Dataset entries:
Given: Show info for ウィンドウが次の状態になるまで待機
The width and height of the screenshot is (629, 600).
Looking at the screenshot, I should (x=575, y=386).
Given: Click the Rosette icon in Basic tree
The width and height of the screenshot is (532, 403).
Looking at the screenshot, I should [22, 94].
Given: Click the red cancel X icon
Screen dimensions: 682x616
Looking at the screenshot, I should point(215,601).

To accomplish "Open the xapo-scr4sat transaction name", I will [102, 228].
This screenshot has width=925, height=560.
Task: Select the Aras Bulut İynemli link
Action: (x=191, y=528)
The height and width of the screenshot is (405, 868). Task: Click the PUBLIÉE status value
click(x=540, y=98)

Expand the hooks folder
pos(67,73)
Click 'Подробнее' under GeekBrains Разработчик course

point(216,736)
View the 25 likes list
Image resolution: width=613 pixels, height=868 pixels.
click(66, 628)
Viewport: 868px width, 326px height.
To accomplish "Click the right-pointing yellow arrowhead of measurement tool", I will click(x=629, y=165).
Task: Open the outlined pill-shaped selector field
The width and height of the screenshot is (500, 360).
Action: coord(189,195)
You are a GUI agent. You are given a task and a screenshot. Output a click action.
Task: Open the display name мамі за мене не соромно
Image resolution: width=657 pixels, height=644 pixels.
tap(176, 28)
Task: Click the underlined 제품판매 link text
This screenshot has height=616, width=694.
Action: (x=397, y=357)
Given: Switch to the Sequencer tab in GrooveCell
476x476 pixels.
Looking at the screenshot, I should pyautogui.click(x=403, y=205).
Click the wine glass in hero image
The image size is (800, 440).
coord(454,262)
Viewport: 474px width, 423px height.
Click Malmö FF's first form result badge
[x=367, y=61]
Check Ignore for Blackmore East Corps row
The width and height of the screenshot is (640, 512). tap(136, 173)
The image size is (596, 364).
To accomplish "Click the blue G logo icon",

## ACTIVITY
If a line above holds the word "Viewport", copy it.

## PROBLEM SOLUTION
Viewport: 868px width, 326px height.
Viewport: 474px width, 423px height.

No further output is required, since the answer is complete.